BRIEF |
Pick up the article below about Black authors urging personal responsibility and continue it from its last sentence.

TEXT UNDER STUDY |
Author and former NFL player Robert Jackson is fed up.
He isn’t upset with the policies of government officials.
He’s not lashing out against “the white man.”
He isn’t blaming all of his problems on the “system.”
Jackson is, however, fed up with male peers in the African-American community who he says are making “too many excuses” and blaming everyone else for their failures.
Jackson addresses this issue head on in his new book No More Excuses: Black Men Stand Up and calls on all Black men (including himself) to put aside various excuses that have been used to keep them from being strong fathers, husbands and leaders in the community.
“Speaking for myself, my friends and other Black men, we are always making excuses about why we’re not doing this or doing that, and it’s time to put that to an end,” said Jackson. “We have an opportunity to make a change because all things are possible through Christ. Some of us grew up in challenging circumstances, but that doesn’t mean we can’t make a change for the better or help someone else make a change.”
Jackson’s book appears to be part of a growing movement of African-American commentators and writers, male and female, who are encouraging their people to stop blaming others for current problems and combine their strength and resources with other Blacks to change the circumstances they do have control over.
Steve Perry, author of the book Man Up: Nobody’s Coming to Save Us, agrees with Jackson that stubborn racism notwithstanding, Blacks have many of the ideas and resources they need to alter some of the challenging conditions they face. Perry believes disparities in education and industry will not disappear until Blacks take a fresh look at both racism and their personal responsibility. He encourages his readers to tap into their strength and stop occupying “the peculiar position” of victim.
“Fortunately the answers we seek are much more complicated than ‘blaming the man,’” said Perry. “Black people are at the helm of many of the systems that impact our lives today. We raise, entertain, feed, lead and educate our children. Once we recognize that we, more than any other group, have the power to transform our currently deplorable circumstances we will finally take hold of the opportunity to foster a healthy Black community.”

INFORMATION GIVEN |

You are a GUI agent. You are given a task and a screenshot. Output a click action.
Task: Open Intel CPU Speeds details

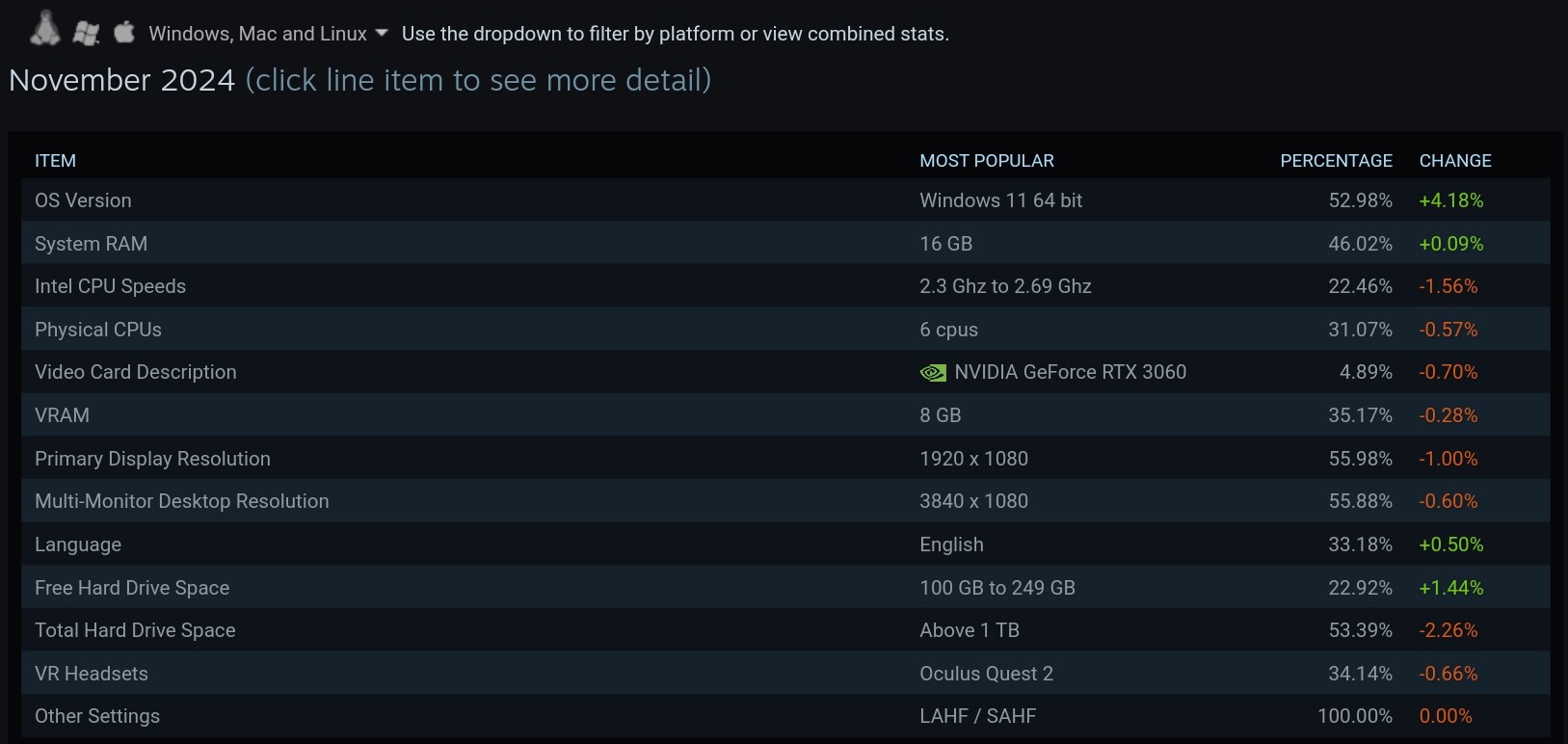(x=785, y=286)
...
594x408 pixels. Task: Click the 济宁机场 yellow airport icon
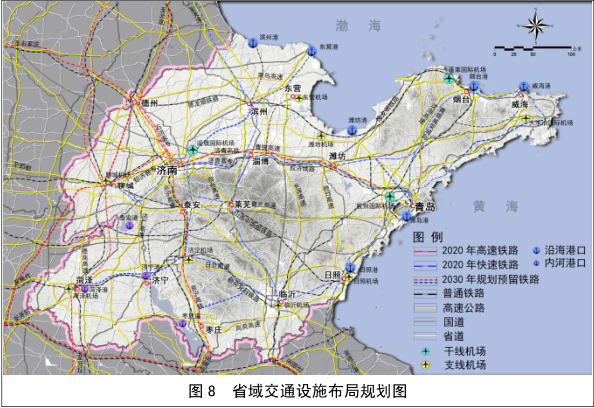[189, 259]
---
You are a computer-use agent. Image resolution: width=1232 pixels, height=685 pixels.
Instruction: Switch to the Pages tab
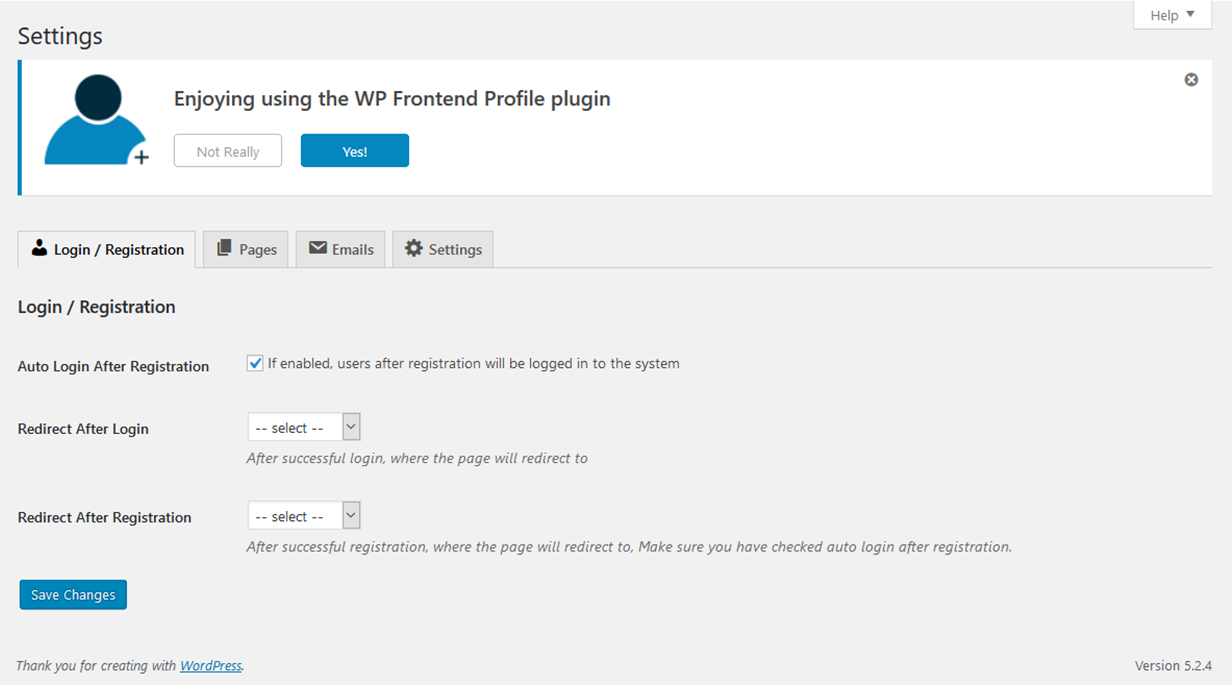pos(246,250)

RESULT |
In his book, Jackson, 37, writes about common excuses that include not succeeding because of growing up without a father, choosing a life of crime because of growing up “in da’ hood,” blaming racism instead of laziness for not finding a job, refusing to care for children because of disagreements with the mother (“baby mama”) of those children and not taking care of themselves physically because of lack of time.
“I’m just tired of seeing Black men fall,” said Jackson. “Martin Luther King Jr. and Malcolm X and others didn’t die just so that we can kill each other in the streets, die from preventable diseases and watch our children mess up their lives. It’s time for Black men to stand up.”
Jackson once enjoyed the convenience of his own “excuses” while growing up in a rough area of the Martindale-Brightwood neighborhood in Indianapolis. Raised by a strong mother, Jackson never met his father. He was also abused by his stepfather, molested by an aunt’s boyfriend and was stabbed as a kid while a gang jumped him for his shoes.
Jackson remained very angry about those incidents for many years, and that angry bitterness affected how he viewed himself and interacted with others.
“At some point in my life I had to say ‘look, it’s time to stop making excuses about daddy not being there and other challenges, because now I’m a daddy,” said Jackson, the married father of a 10-year-old son and 10-month-old daughter.
After graduating with a degree in industrial technology from Western Kentucky University, Jackson played professional football as a running back with the Minnesota Vikings. Today he works as a motivational speaker and award winning pharmaceutical sales representative.
Jackson outlines solutions to problems in the African-American community throughout his book. He calls on Black professional men in the area to take more time to mentor youth, especially African-American males.
“A lot of guys who grew up in the hood but are now successful doctors, lawyers and businessmen drive right through their old neighborhood on their way to houses in Geist,” said Jackson. “I’m not telling you to avoid the suburbs, I’m saying stop through that neighborhood sometimes and help out a young man who needs a positive role model.”
Jackson acknowledges that there are racists who don’t want to see Blacks succeed, but he believes a bigger barrier to success is envy among African-Americans against others who are successful.
“We have to quit hatin’ on each other and start helping each other,” said Jackson, who noted that a Black person helped him get his position in pharmaceutical sales, then he in turn trained five more African-Americans in the industry.
“In order to succeed we sometimes have to work harder and look out for each other,” said Jackson.
He believes Black men can also “stand up” and build stronger relationships and families by improving communication with Black women and doing their part as fathers.
Alma Gross, a mature woman who has been married twice and raised three children, believes that many of the values held by men in her generation are different from those held by young adult males.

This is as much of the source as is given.